Part 11: We Need To Talk About How Much Time You Spend Playing As Lynx
It's been a while, but when we last reviewed my progress with Chrono Cross, our protagonist, Serge, found himself in a bit of a pickle. The story's primary antagonist, Lynx, found a way to swap his soul with Serge's and is now masquerading as Serge while wrecking wanton chaos on the world. As I reviewed last time, this is a bonkers plot twist that the game does fuck all in the grand scheme of things. When everything is all said and done, you play at least half the game as Lynx. While on paper, that might sound like an exciting prospect, it ultimately is not. While there are a handful of environments and set-pieces that hint at the ethos and pathos of Chrono Cross, most of your time controlling Lynx involves what feels like busywork. While you intrepidly explore Serge's "Home World" as Lynx, the overarching theme is that he doesn't want to be a furry and needs to stop the world from ending; the latter of which the first act of the game hammered home for TEN HOURS!
No matter, while controlling Lynx, you explore the "Temporal Vortex," which a resident of the Vortex explains is where souls of the recently deceased go. This reminds me of something I failed to discuss in the first episode of this retrospective. Serge being a silent protagonist makes the PS1-era Squaresoft storytelling Chrono Cross attempts all the more awkward. Yes, I understand Serge being mute is a reference to Crono in Chrono Trigger. At the same time, Chrono Cross tries to have characters engage in sweeping dialogues about morality, faith, destiny, and metaphysics. Its attempts to punch way above its weight class feel weird when the goober you control stands there and says nothing. In the case of the Temporal Vortex, you have party members lecturing about the frailty of life and the fickle nature of destiny. And yet, Serge stands there and does zip. It's the same style of storytelling Squaresoft attempts with Final Fantasy VIII, but unlike Squall, Serge doesn't even reply with an ellipsis.
So, if the writing refuses to allow introspective moments with Serge because it feels obligated to keep up the silent protagonist gimmick, what does it offer instead? Well, not a lot, if we are honest. All those themes of metaphysics, time travel, alternate dimensions, and destiny during the first act? THE STORY BLOWS A FAT RASPBERRY AT YOUR FACE FOR AN ENTIRE THIRD OF THE GAME! For most of the second act, what you get is an endless stream of interstitial set-pieces and one-off characters with nary a connection to the main plot. I'm going to discuss the matter in more detail in the next section, but why the fuck do Van and Zappa get three-act dramatic structures retelling their tragic backstories when we still have NO IDEA why Lynx swapped bodies with Serge? What is Lynx planning? How did Kid survive getting stabbed in the chest? These are the sorts of questions I wanted the game to answer, but for whatever reason, it stubbornly refuses at every turn.

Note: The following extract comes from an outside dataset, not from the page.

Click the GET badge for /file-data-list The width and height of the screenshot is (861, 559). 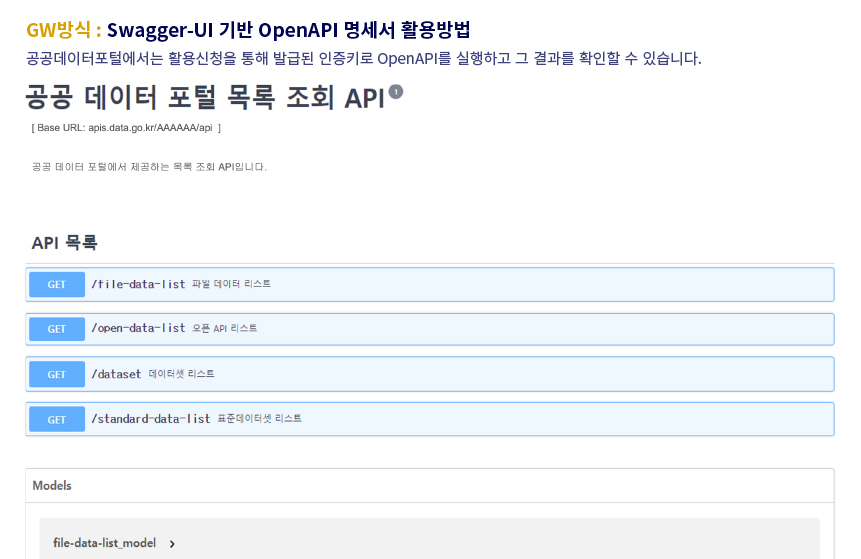pyautogui.click(x=57, y=284)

Regardless, I want to return to the issue of Serge not feeling like a genuine character. The advantage of silent protagonists is that they allow the player to graft their moralities and impressions onto a video game avatar. However, that's virtually impossible to do in Chrono Cross. While the game initially provides you with opportunities to respond to scenarios with different choices, there are not enough of these for Serge to function as a cipher. Likewise, it is not like the choices you make in the game are all that impactful or important. For example, let's return to the Temporal Vortex. The dialogue choice you make there is whether or not you lie to Harle and say you are Lynx, which she knows to be false, or tell her you are Serge, which she responds to by calling you a fool. It's not exactly the "best" quandary to graft your opinions of what you think is happening to Serge. To me, this issue highlights how much of Chrono Cross feels like an unfinished passion project. Within the scope of this second act, these dialogue prompts disappear entirely. A core storytelling hook vanishes before your eyes.

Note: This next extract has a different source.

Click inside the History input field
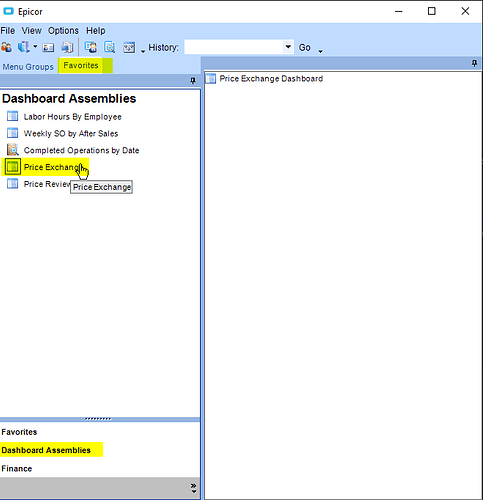This screenshot has height=500, width=483. [x=234, y=47]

Part 12: This Game Sure Does Like To Throw A Bunch Of Pointless Characters At You For No Reason In Particular
When Serge first found himself in Lynx's body, I was furious. However, I wasn't angry because I wasn't in the mood for a wacky plot twist. By this point, you all should know that I'm always down to clown when it comes to Square hitting me with their best shot. No, I was pissed because I knew the character swap would fuck up the spell slots and equipment assignments I meticulously planned for my last bevy of characters. Lo and behold, that's exactly what happened! When Sprigg, Harle, Radius, Zappa, and Van join your party, they have jack shit. I know I belabored how much I was not too fond of Chrono Cross's inventory and spell management system on the last blog. Nonetheless, needing to parse out another dozen or so characters to find out which ones are genuinely useful is a tedious slog. Seriously, the minute you leave the Temporal Vortex, the game inundates you with up to five characters across three levels. Despite Chrono Cross spanning over forty hours, it usually barfs out new characters during transitional sequences one after the other.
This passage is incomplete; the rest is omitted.